Reputation: 581
I'm looking for suggestions on using Bert and Bert's masked language model to predict multiple tokens.
My data looks like:
context: some very long context paragraph
question: rainy days lead to @placeholder
and the answer for this @placeholder
is wet weather
. In the model, wet environment
is the answer to predict.
So at the pre-processing stage, should I change the text into rainy days lead to [MASK]
or something like rainy days lead to [MASK] [MASK]
? I know that the masked LM works well on the single token prediction, do you think the masked LM can work well on the multiple tokens prediction? If no, do you have any suggestions on how to pre-process and train this kind of data?
Thanks so much!
Upvotes: 5
Views: 4609
Reputation: 1080
So there are 3 questions :
First,
So at the pre-processing stage, should I change the text into rainy days lead to [MASK] or something like rainy days lead to [MASK] [MASK]?
In a word point of view, you should set [MASK] [MASK]. But remember that in BERT, the mask is set at a token point of view. In fact, 'wet weather' may be tokenized in something like : [wet] [weath] [##er], and in this case, you should have [MASK] [MASK] [MASK]. So one [MASK] per token.
Second,
I know that the masked LM works well on the single token prediction, do you think the masked LM can work well on the multiple tokens prediction?
As you can read it in the original paper, they said :
The training data generator chooses 15% of the token positions at random for prediction. If the i-th token is chosen, we replace the i-th token with (1) the [MASK] token 80% of the time (2) a random token 10% of the time (3) the unchanged i-th token 10% of the time.
They notice no limitation in the amount of MASKED token per sentence, you have several MASKED token during pre-training BERT. In my own experience, I pre-trained BERT several times and I noticed that there were almost non differences between the prediction made on MASKED token if there were only one or more MASKED token in my input.

——————————

Given exercise A: Repeat the part of the BERT thread starting with "Reputation: 581" and going on through "Thanks so much!", word for word.
Given exercise B: Reproduce all of the entries below line for line, without changing anything, but leave the pictures out.

——————————

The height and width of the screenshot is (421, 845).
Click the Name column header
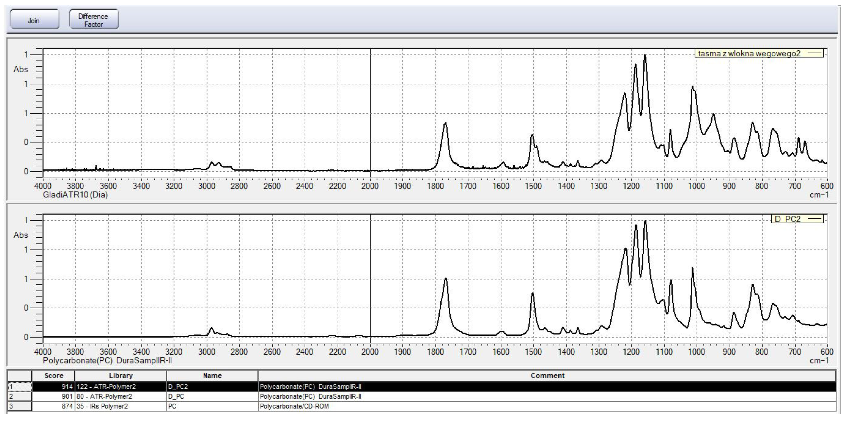point(212,376)
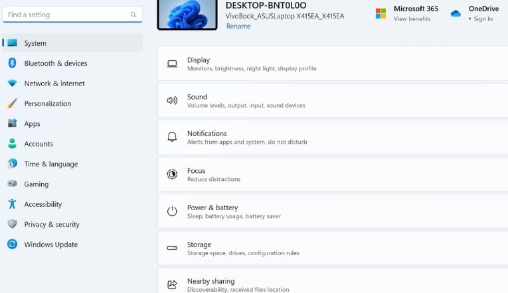Image resolution: width=508 pixels, height=293 pixels.
Task: Click the Windows Update sync icon
Action: (13, 244)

——————————

Written solution A:
Reputation: 581
I'm looking for suggestions on using Bert and Bert's masked language model to predict multiple tokens.
My data looks like:
context: some very long context paragraph
question: rainy days lead to @placeholder
and the answer for this @placeholder
is wet weather
. In the model, wet environment
is the answer to predict.
So at the pre-processing stage, should I change the text into rainy days lead to [MASK]
or something like rainy days lead to [MASK] [MASK]
? I know that the masked LM works well on the single token prediction, do you think the masked LM can work well on the multiple tokens prediction? If no, do you have any suggestions on how to pre-process and train this kind of data?
Thanks so much!

Written solution B:
The height and width of the screenshot is (421, 845).
Click the Name column header
point(212,376)
Image resolution: width=508 pixels, height=293 pixels.
Task: Click the Windows Update sync icon
Action: (13, 244)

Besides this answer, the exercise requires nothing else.